EXTRAHIERTER TEXT.
- - - -

Frank Schirrmacher: Die Welt als Wille und Bedeutung
Die Texte des verstorbenen FAZ-Herausgebers Frank Schirrmacher sind ein Lehrstück in Sachen Debattenfeuilleton. Und das Selbstporträt eines besessenen Weltdeuters, der sich gern in anderen grossen Männern spiegelte.
«Das Feuilleton ist kein Gefäss, es ist Energie, nicht romantisches Gefühl, sondern romantische Produktivität», schrieb Frank Schirrmacher einmal über einen Kollegen. Mit diesem Satz hätte er perfekt auch sich selbst und den eigenen Schaffensimpuls charakterisieren können. Der langjährige Feuilletonchef und Herausgeber der «Frankfurter Allgemeinen Zeitung» (FAZ), der vor rund einem Jahr unerwartet im Alter von 54 Jahren an einem Herzinfarkt verstarb, galt als eine Art Zauberkünstler des Feuilletons. Für manche war er gar «der wirkmächtigste Kulturjournalist Deutschlands». Denn Schirrmacher gelang es, über den Kulturteil der Zeitung breite gesellschaftspolitische Debatten anzustossen, womit er das Gesicht der FAZ nachhaltig veränderte.
Die unter dem Titel «Ungeheuerliche Neuigkeiten» von Jakob Augstein herausgegebene Sammlung mit Texten aus den Jahren 1990 bis 2014 lässt sich als Porträt des Journalisten lesen und zugleich als ein Lehrstück in Sachen Debattenfeuilleton. Schirrmacher ging es nie darum, kulturelle Ereignisse bloss zu rezensieren. Alle Texte im vorliegenden Band zeugen von einer Suche nach der tieferen, zeitdiagnostischen Bedeutung des Aktuellen. Egal ob es sich um den Tod des Astronauten Neil Armstrong handelt oder die Erschiessung Usama Bin Ladens oder die Rechtschreibreform. Es gibt keinen Text, der nicht versuchte, anlässlich eines aktuellen Aufhängers eine starke These aufzustellen. Der Ausbruch des isländischen Vulkans Eyjafjallajökull, der 2010 zeitweilig den europäischen Flugverkehr lahmlegte, wird bei Schirrmacher zum Menetekel über Simulationstechniken, die den Menschen selbst in Algorithmen verwandelten. Die Jahrtausendwende ist ihm Anlass, einem «Moses-Gefühl» der im 20. Jahrhundert Geborenen Ausdruck zu verleihen, jenem «Empfinden, die Zukunft, die nun beginnt, nicht mehr wirklich betreten zu können».

- - - -

GESPEICHERTE DATEN.
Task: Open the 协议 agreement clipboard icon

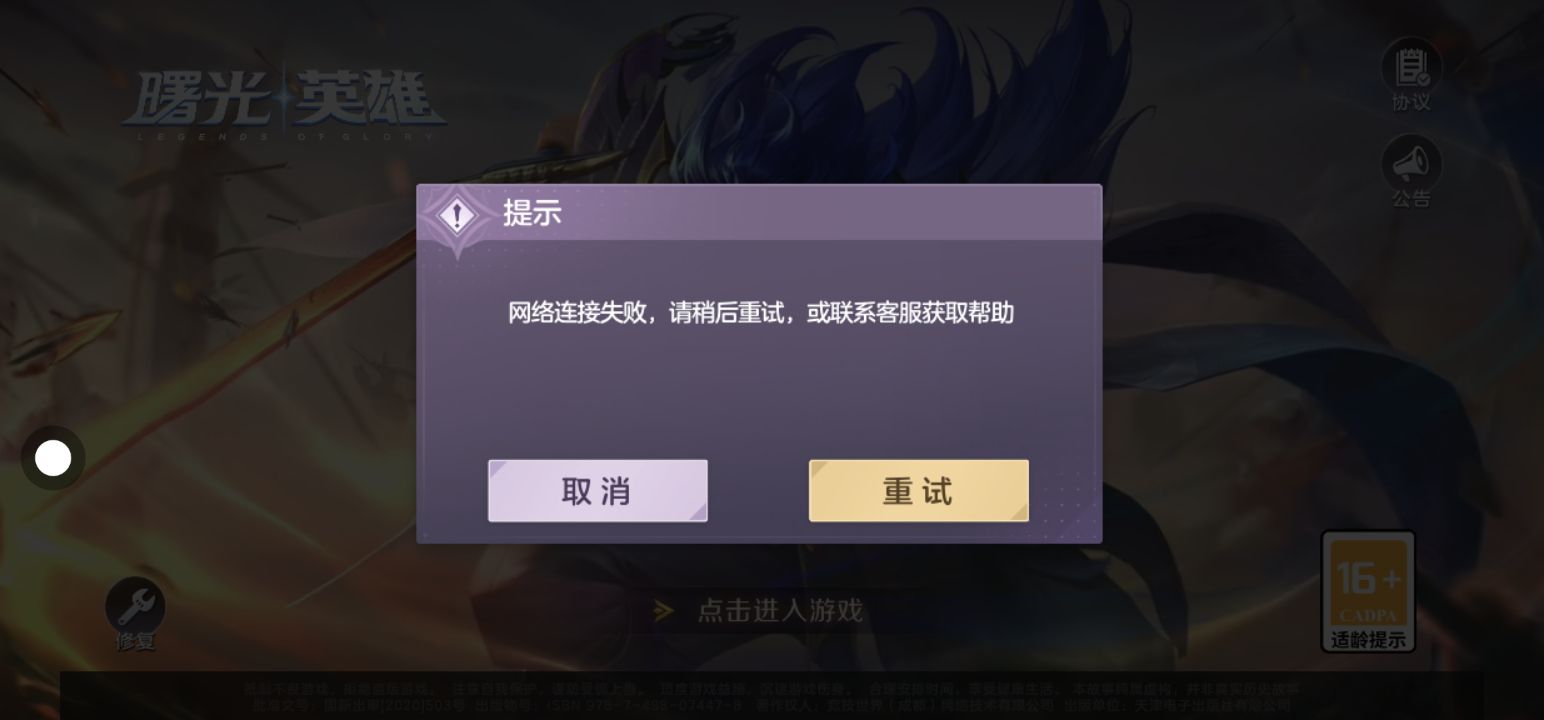Action: pyautogui.click(x=1411, y=66)
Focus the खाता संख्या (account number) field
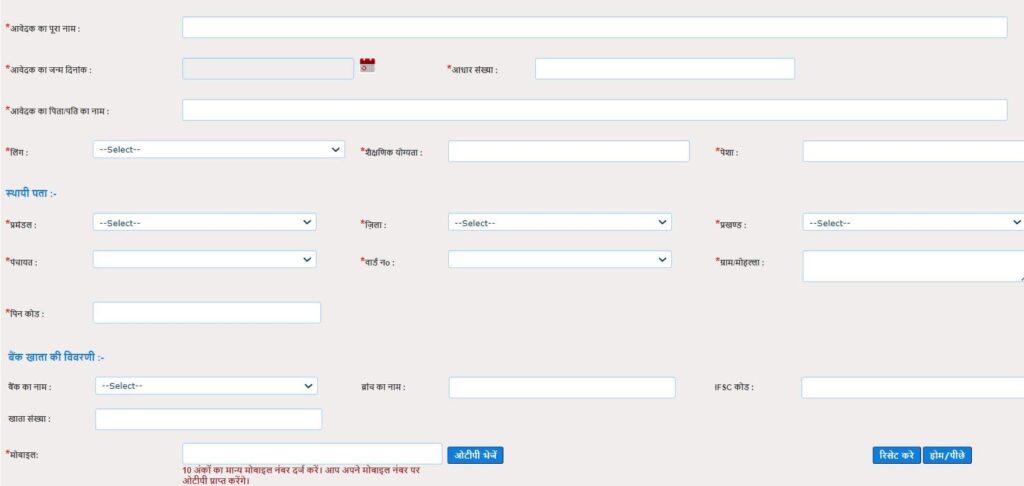 click(x=208, y=419)
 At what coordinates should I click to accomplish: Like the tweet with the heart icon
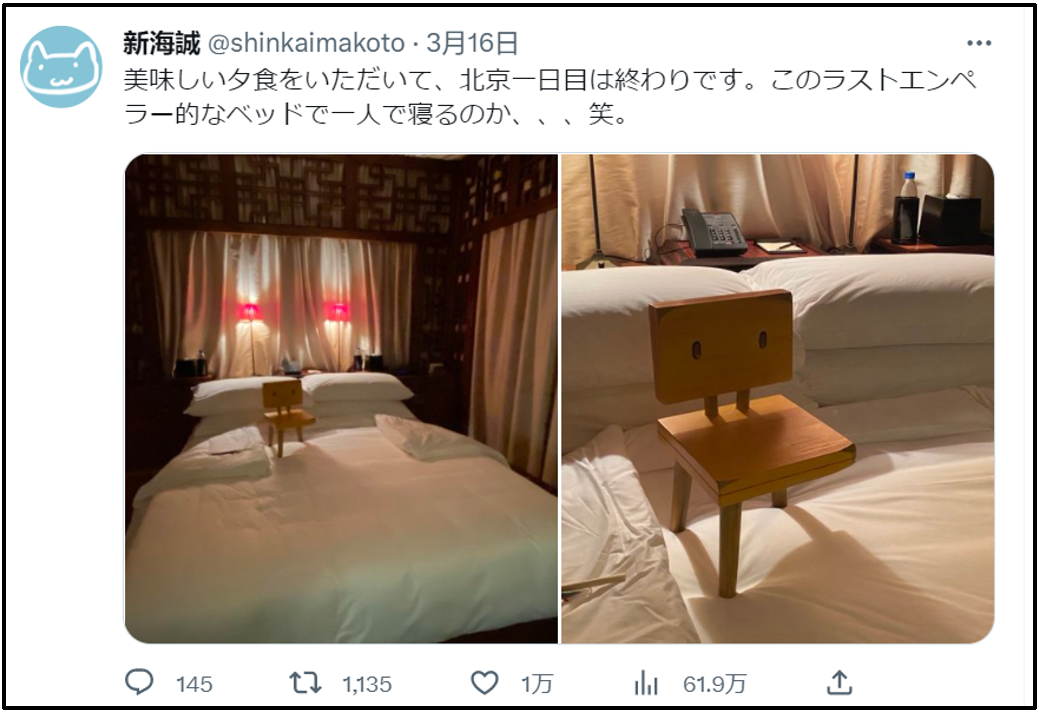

- - - -

AUFGABENSTELLUNG. Welchen Titel trägt laut dem Text über Frank Schirrmacher die von Jakob Augstein herausgegebene Sammlung? Die Zeilen werden für die Bearbeitung nicht benötigt.

LÖSUNG DER AUFGABE. Die Sammlung trägt den Titel «Ungeheuerliche Neuigkeiten».